=== AIM ===
Convert the listing below into a JSON array of strings, with one string per line and the text of each line left unchanged. Omit the blank lines.

=== RECORDED DATA ===

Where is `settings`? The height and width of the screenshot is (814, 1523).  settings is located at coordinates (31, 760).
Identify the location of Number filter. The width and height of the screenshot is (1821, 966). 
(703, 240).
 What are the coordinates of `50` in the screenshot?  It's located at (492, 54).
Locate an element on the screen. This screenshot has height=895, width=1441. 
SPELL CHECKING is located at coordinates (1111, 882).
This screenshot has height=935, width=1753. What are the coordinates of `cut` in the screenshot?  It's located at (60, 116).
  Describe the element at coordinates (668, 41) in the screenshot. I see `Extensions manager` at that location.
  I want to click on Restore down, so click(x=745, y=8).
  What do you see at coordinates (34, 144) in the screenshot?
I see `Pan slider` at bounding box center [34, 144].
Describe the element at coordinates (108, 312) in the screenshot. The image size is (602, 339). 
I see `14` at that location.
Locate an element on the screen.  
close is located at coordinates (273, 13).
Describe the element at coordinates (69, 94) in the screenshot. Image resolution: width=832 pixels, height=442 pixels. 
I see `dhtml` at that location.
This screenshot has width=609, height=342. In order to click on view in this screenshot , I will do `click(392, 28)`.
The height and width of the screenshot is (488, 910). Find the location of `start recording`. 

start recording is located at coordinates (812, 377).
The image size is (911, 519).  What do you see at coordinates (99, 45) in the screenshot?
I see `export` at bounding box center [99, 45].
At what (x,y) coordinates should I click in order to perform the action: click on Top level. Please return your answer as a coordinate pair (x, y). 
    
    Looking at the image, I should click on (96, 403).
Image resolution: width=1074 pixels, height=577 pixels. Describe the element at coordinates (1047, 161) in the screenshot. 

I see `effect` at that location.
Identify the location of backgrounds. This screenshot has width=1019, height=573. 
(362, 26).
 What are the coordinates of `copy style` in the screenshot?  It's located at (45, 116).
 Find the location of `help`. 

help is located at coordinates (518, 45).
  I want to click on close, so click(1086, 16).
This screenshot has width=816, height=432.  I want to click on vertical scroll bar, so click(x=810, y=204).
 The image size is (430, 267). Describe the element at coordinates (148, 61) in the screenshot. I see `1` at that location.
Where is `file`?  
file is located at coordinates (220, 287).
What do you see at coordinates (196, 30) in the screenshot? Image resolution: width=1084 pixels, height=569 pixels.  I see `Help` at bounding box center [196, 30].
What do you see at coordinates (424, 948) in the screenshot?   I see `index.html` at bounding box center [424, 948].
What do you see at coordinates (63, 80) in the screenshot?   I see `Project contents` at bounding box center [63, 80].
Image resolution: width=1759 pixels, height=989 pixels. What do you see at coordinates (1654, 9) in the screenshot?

=== ANSWER FOR THE TASK ===
[
  "Where is `settings`? The height and width of the screenshot is (814, 1523).  settings is located at coordinates (31, 760).",
  "Identify the location of Number filter. The width and height of the screenshot is (1821, 966). ",
  "(703, 240).",
  " What are the coordinates of `50` in the screenshot?  It's located at (492, 54).",
  "Locate an element on the screen. This screenshot has height=895, width=1441. ",
  "SPELL CHECKING is located at coordinates (1111, 882).",
  "This screenshot has height=935, width=1753. What are the coordinates of `cut` in the screenshot?  It's located at (60, 116).",
  "  Describe the element at coordinates (668, 41) in the screenshot. I see `Extensions manager` at that location.",
  "  I want to click on Restore down, so click(x=745, y=8).",
  "  What do you see at coordinates (34, 144) in the screenshot?",
  "I see `Pan slider` at bounding box center [34, 144].",
  "Describe the element at coordinates (108, 312) in the screenshot. The image size is (602, 339). ",
  "I see `14` at that location.",
  "Locate an element on the screen.  ",
  "close is located at coordinates (273, 13).",
  "Describe the element at coordinates (69, 94) in the screenshot. Image resolution: width=832 pixels, height=442 pixels. ",
  "I see `dhtml` at that location.",
  "This screenshot has width=609, height=342. In order to click on view in this screenshot , I will do `click(392, 28)`.",
  "The height and width of the screenshot is (488, 910). Find the location of `start recording`. ",
  "start recording is located at coordinates (812, 377).",
  "The image size is (911, 519).  What do you see at coordinates (99, 45) in the screenshot?",
  "I see `export` at bounding box center [99, 45].",
  "At what (x,y) coordinates should I click in order to perform the action: click on Top level. Please return your answer as a coordinate pair (x, y). ",
  "    Looking at the image, I should click on (96, 403).",
  "Image resolution: width=1074 pixels, height=577 pixels. Describe the element at coordinates (1047, 161) in the screenshot. ",
  "I see `effect` at that location.",
  "Identify the location of backgrounds. This screenshot has width=1019, height=573. ",
  "(362, 26).",
  " What are the coordinates of `copy style` in the screenshot?  It's located at (45, 116).",
  " Find the location of `help`. ",
  "help is located at coordinates (518, 45).",
  "  I want to click on close, so click(1086, 16).",
  "This screenshot has width=816, height=432.  I want to click on vertical scroll bar, so click(x=810, y=204).",
  " The image size is (430, 267). Describe the element at coordinates (148, 61) in the screenshot. I see `1` at that location.",
  "Where is `file`?  ",
  "file is located at coordinates (220, 287).",
  "What do you see at coordinates (196, 30) in the screenshot? Image resolution: width=1084 pixels, height=569 pixels.  I see `Help` at bounding box center [196, 30].",
  "What do you see at coordinates (424, 948) in the screenshot?   I see `index.html` at bounding box center [424, 948].",
  "What do you see at coordinates (63, 80) in the screenshot?   I see `Project contents` at bounding box center [63, 80].",
  "Image resolution: width=1759 pixels, height=989 pixels. What do you see at coordinates (1654, 9) in the screenshot?"
]